William gave him a derisive look. “Takoma isn’t going to want totalk.”
“For the sake of keeping the federal government out of his business, Takoma needs to pretend he does. He shouldn’t be the one going anyway. He can send another vampire.”
“You clearly don’t know how a Night Court works.”
“Just make some phone calls and send some texts. I want a paper trail showing your outreach for the SOA.” Spencer nodded at Alyona. “What did the demon do before it brought you here this morning?”
“We—it stayed with Adler,” Alyona said.
“Where?”
She scrunched her nose, wincing like she had a headache. “My memory isn’t the best. There’s blank spots, and some moments are fuzzy, but others are a little more clear.”
“Just try. Sometimes demons let a host see everything; sometimes they don’t. It sounds like yours was rifling through your memories for whatever information it was after and didn’t exactly keep you caged up in a corner.”
Stasya said something in Russian he couldn’t understand but which seemed to soothe Alyona. She slouched a little to the side, leaning against her mother. “It looked like a place to cast magic or pray, but it wasn’t in her house or a church. It had a pentagram on the floor.”
“You’re sure it wasn’t in her house? Say, a basement?”
Alyona shook her head. “No, this place was bigger. There were portraits on the wall, and it had a glass ceiling. She had a mirror the demon kept looking at.”
Spencer went still. “Was the mirror made of black glass? Weird snake frame with a missing glass eye?”
Alyona gave him an odd look. “Yes. How did you know?”
“The Ouroboros Mirror is why I’m in Seattle.” It went against agency protocol to disclose that, but considering the circumstances, Spencer hoped Priya would forgive him under the emergency clause she’d enacted. “The SOA had suspicions the Cascade Coven or another coven had it, and now we know they do.”
“You still don’t know where it is,” Wade pointed out.
“If I had to make a guess? I’d say it’s at her family’s museum. Fatima and I didn’t see it when we were there the other week, but the museum does have a room open to the public for casting and prayer purposes, which sounds like what Alyona was describing.”

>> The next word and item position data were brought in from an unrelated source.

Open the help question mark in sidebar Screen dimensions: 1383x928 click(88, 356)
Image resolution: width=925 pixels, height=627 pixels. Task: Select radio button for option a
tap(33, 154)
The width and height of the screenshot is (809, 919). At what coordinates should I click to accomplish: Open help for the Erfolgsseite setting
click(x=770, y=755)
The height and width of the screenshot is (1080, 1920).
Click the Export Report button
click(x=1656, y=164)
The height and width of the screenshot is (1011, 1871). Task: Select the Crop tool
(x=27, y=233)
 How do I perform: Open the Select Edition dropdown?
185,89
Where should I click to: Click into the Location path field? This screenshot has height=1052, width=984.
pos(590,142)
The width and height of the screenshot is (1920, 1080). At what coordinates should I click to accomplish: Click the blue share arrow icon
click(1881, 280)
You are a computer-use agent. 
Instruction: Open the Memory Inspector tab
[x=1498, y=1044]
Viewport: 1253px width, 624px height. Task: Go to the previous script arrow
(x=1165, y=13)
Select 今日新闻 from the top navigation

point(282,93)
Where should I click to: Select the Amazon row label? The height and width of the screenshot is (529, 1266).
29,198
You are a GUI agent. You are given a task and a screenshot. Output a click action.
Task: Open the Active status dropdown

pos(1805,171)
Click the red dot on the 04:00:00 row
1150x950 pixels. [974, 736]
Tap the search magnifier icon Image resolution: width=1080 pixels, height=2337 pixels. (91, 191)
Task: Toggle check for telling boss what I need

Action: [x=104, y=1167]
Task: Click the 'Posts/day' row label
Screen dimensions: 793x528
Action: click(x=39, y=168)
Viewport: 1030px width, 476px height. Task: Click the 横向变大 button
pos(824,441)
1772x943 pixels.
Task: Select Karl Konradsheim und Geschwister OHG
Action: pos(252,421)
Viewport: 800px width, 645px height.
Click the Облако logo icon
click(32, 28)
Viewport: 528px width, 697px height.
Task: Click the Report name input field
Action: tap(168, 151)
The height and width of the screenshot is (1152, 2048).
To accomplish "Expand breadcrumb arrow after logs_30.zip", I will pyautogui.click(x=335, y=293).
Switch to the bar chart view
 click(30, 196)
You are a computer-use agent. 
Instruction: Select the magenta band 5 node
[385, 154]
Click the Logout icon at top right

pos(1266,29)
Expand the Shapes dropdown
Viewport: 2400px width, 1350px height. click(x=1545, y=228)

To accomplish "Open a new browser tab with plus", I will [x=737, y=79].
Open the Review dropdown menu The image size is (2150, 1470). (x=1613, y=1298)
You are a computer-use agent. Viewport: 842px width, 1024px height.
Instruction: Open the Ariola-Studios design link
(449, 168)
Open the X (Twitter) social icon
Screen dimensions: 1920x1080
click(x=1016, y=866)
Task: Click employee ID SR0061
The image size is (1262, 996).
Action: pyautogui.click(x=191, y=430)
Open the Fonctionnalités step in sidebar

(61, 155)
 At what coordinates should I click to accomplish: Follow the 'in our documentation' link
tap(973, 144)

“I haven’t ever been in the museum, but others have. Someone could maybe confirm my recollection,” Alyona said.
“No need. I walked through that space in the museum the day after I flew in. You described it well enough.”
“What does this Ouroboros Mirror do?” William asked.
Spencer shook his head. “I can’t tell you.”
“That’s bullshit. We need to know what that artifact does so we aren’t caught flat-footed when we go after Adler.”
“Do you really think a supernatural turf war is the best answer? My agency doesn’t want that.”
“What makes you think that’s not what our master will want after what happened today?”
“Maybe because he’s the one they’re after. Alyona was just bait, but when Takoma didn’t leave to go look for her, they came to him when they knew he’d be at his most vulnerable. Caitlin Adler is trying to bring over a Great Duke of Hell, and usually, a spell like that requires a sacrifice. Who’s the most powerful supernatural being in Seattle? In Washington State? I guarantee you it’s not Bigfoot. The best thing any of us can do is to not give Caitlin and the Cascade Coven what they want, which is Takoma.”
William stared at him before swearing and getting to his feet to pace. Alyona was quiet but thoughtful-looking, frowning at her tea before she spoke up. “So we make sure they don’t get him.”
“Yes, exactly. Someone else can go in his stead to draw them out.”